(What this task involves): Once the line with "Image resolution: width=2380, height=1550." is found in the entries below, repeat it and each following line exactly, up to and including the line with "tel. +48 71 349 27 21". Add no other lines.

(Input records):
****

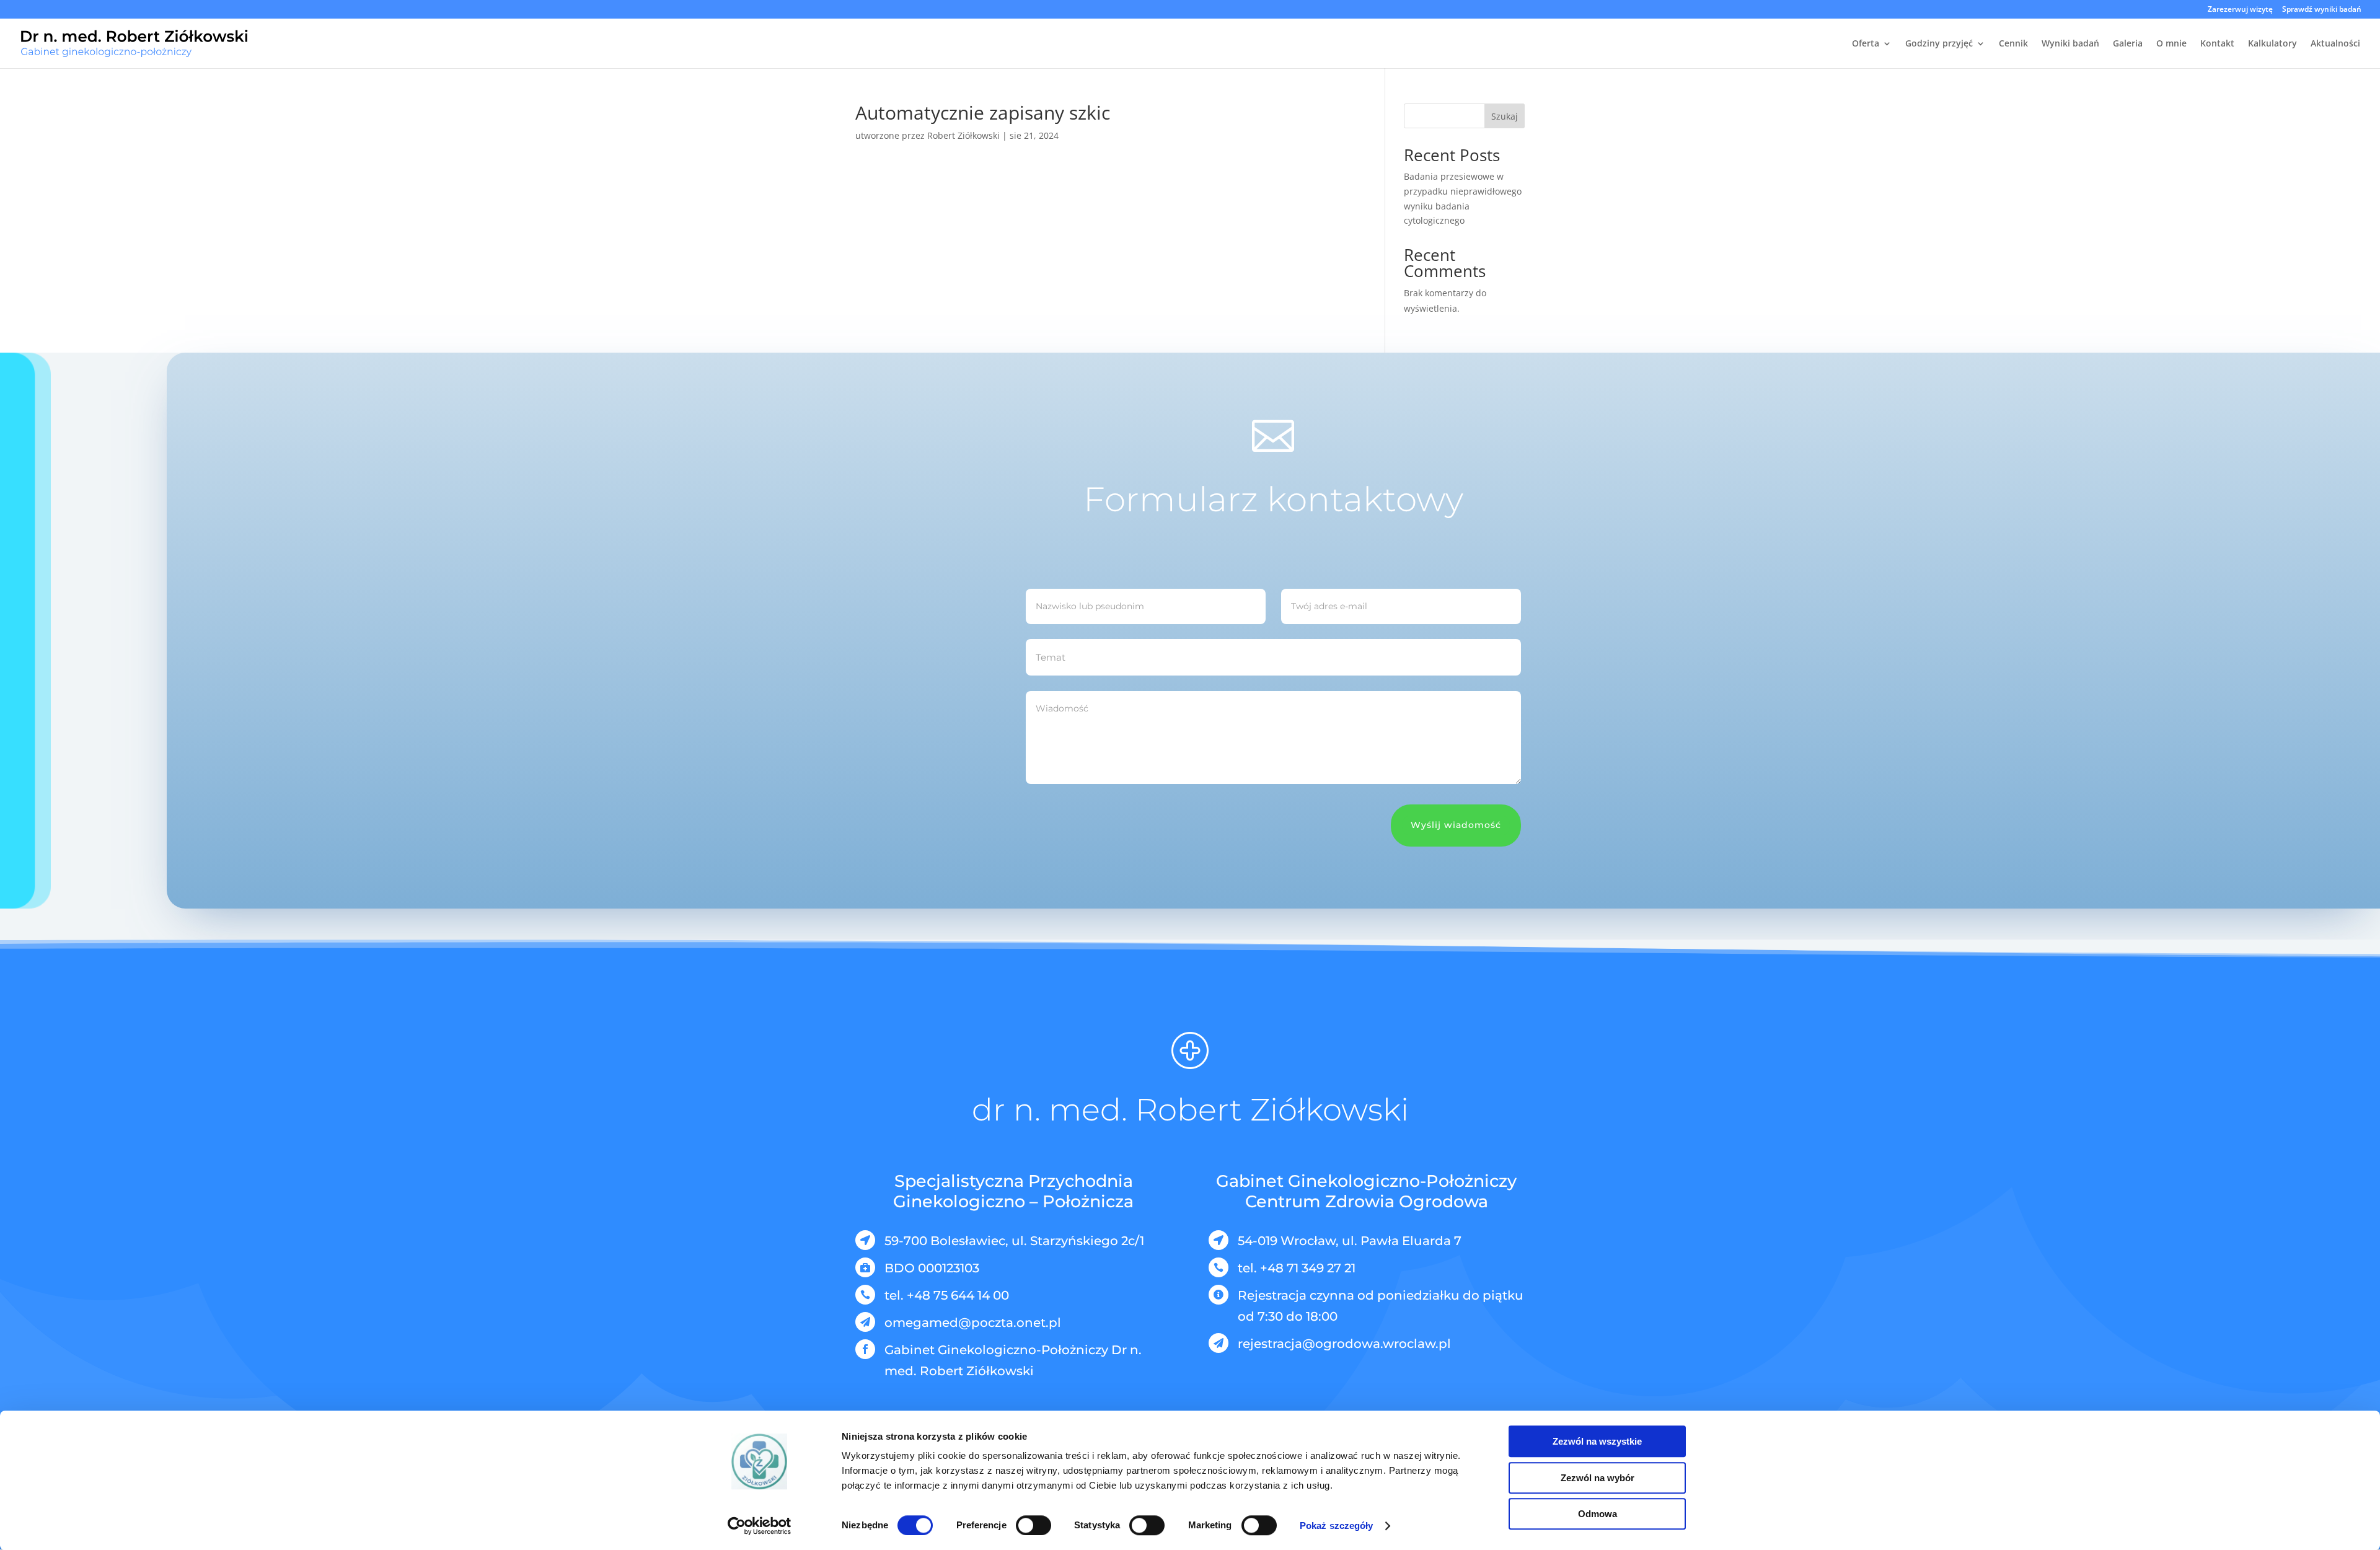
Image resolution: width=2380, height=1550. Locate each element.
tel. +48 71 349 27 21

****

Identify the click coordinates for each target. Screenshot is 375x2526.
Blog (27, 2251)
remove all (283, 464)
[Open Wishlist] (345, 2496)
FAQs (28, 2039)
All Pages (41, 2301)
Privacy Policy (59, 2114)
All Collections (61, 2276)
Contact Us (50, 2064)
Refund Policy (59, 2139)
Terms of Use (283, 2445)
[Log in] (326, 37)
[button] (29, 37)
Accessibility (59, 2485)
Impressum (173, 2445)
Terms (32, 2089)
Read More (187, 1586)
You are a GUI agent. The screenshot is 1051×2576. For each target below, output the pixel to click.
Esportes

****

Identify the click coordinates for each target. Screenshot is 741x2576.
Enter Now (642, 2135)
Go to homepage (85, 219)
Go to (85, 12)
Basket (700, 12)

****

(Answer below):
Image resolution: width=2380, height=1550. Locate each element.
tel. +48 71 349 27 21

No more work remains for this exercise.